> _Brief_
Below are records. Transcribe exactly the lines from the one that contains "Given: Click the step circle above 申請完了" through the last line, leaving any pictures out.

> _Data for review_
════════════════════

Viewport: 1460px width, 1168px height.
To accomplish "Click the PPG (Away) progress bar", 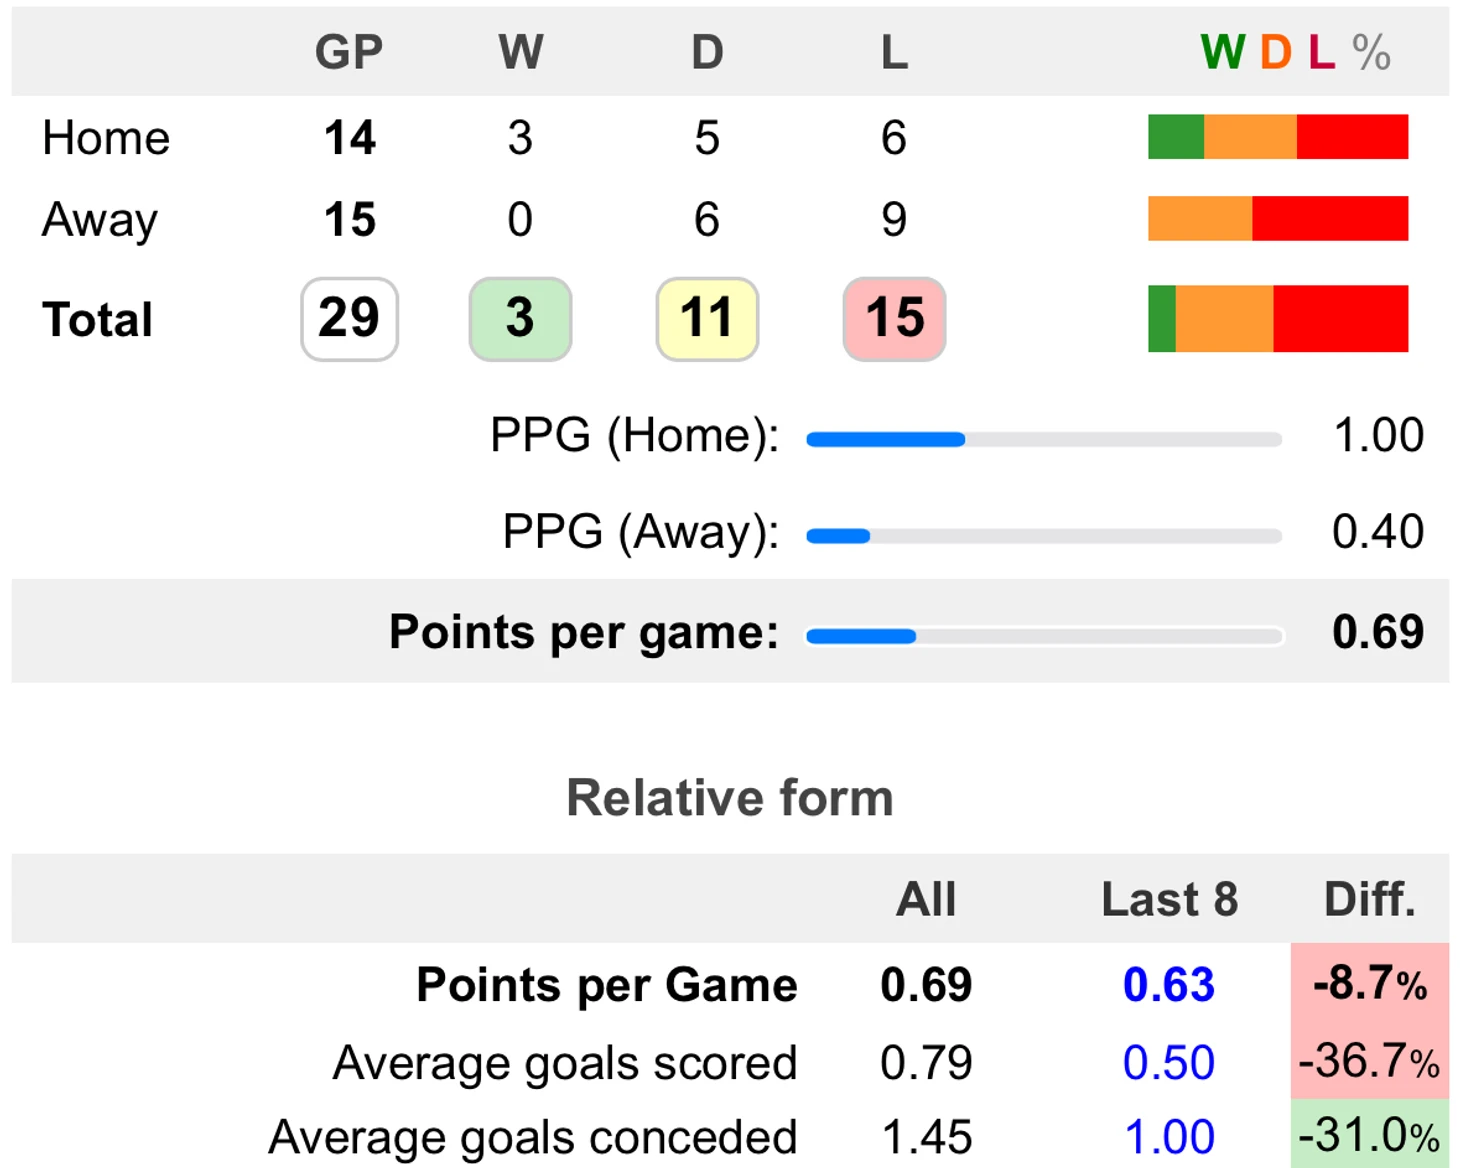I will pyautogui.click(x=1043, y=536).
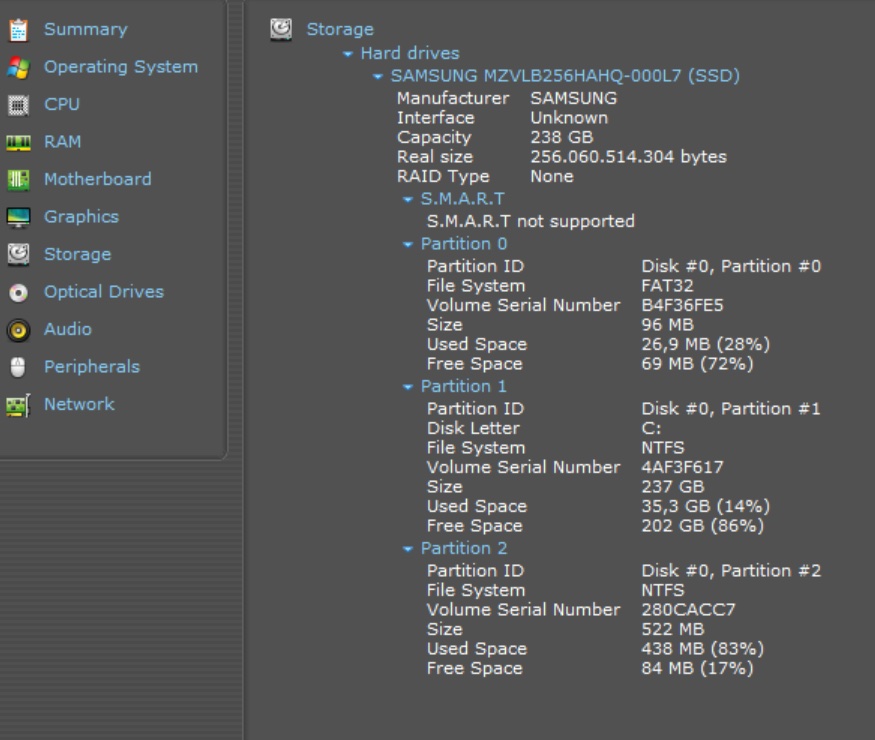Select the Motherboard icon in sidebar
The height and width of the screenshot is (740, 875).
coord(18,180)
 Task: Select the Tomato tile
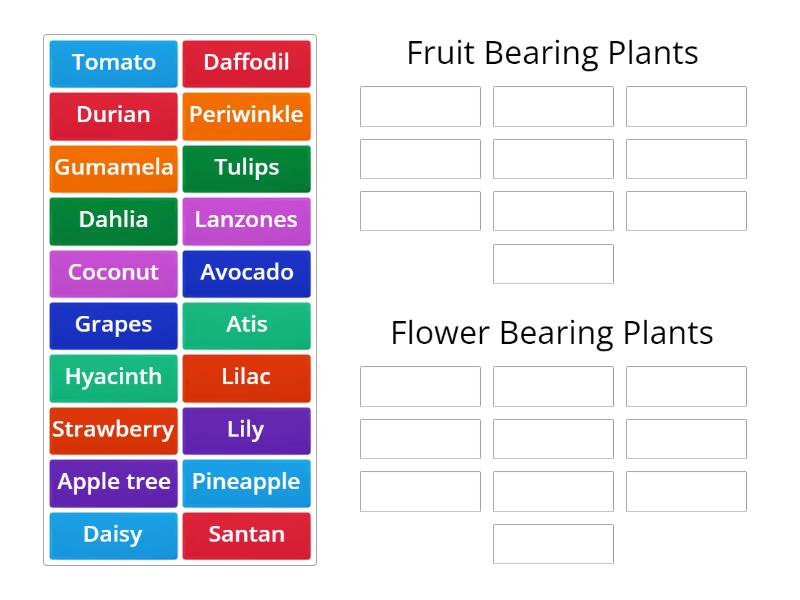click(x=113, y=63)
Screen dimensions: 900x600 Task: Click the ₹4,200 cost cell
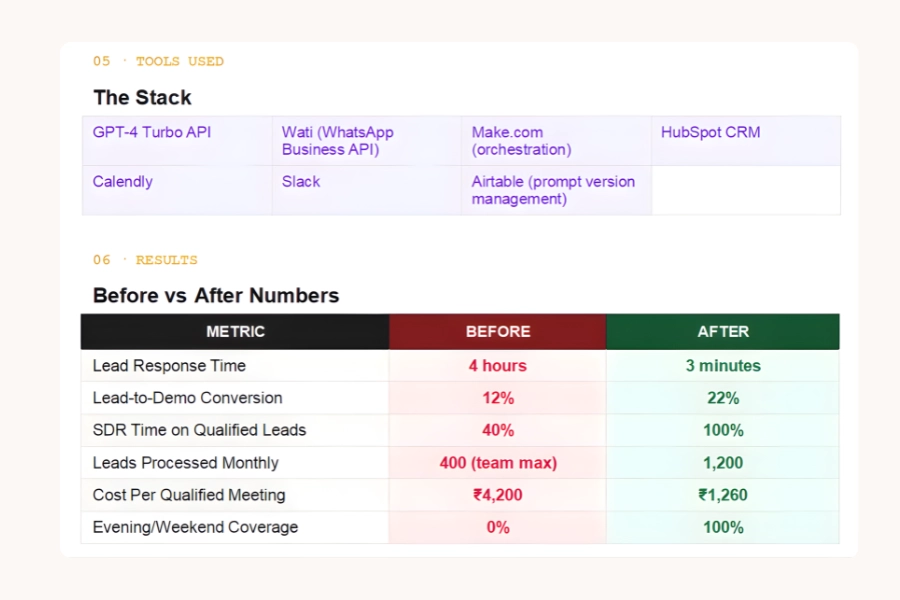pos(497,495)
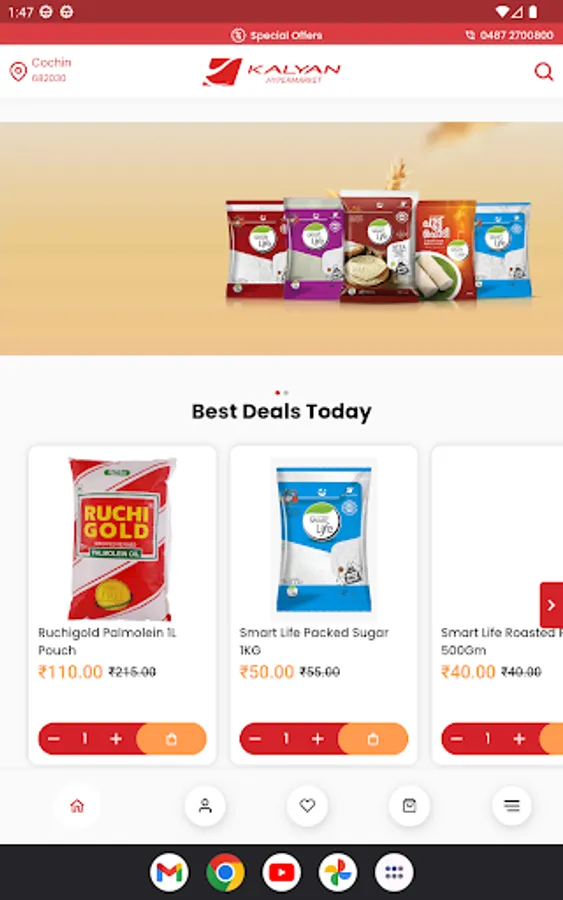Screen dimensions: 563x900
Task: Select the second banner carousel dot
Action: pos(286,393)
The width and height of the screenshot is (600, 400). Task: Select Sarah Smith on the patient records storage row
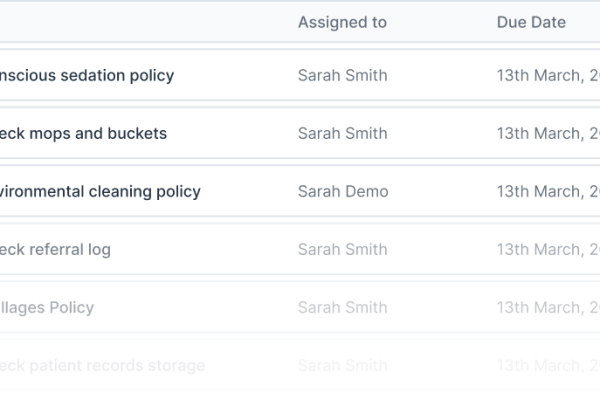[343, 366]
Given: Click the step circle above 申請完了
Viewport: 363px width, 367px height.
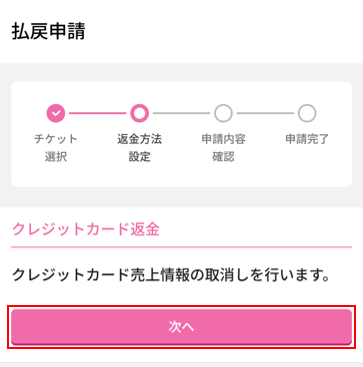Looking at the screenshot, I should coord(307,113).
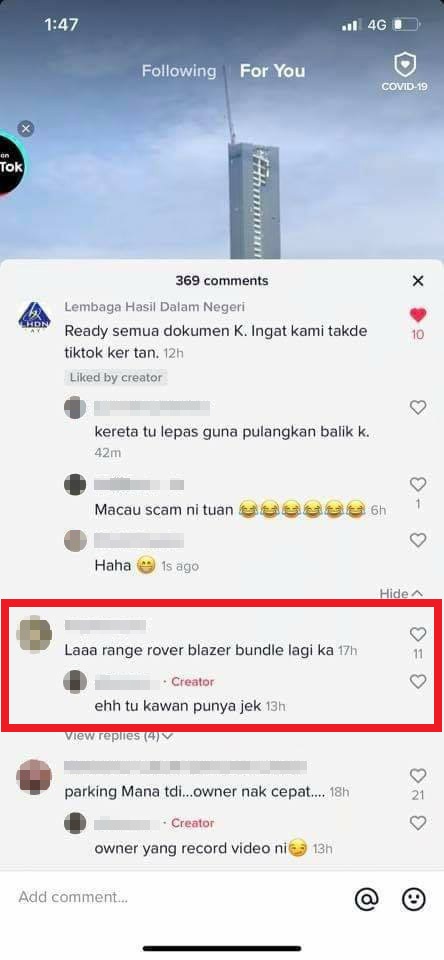Expand View replies (4)
This screenshot has height=960, width=444.
pyautogui.click(x=119, y=735)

════════════════════

> _Answer to this exercise_
Given: Click the step circle above 申請完了
Viewport: 363px width, 367px height.
Looking at the screenshot, I should coord(307,113).
Expand View replies (4)
This screenshot has height=960, width=444.
pyautogui.click(x=119, y=735)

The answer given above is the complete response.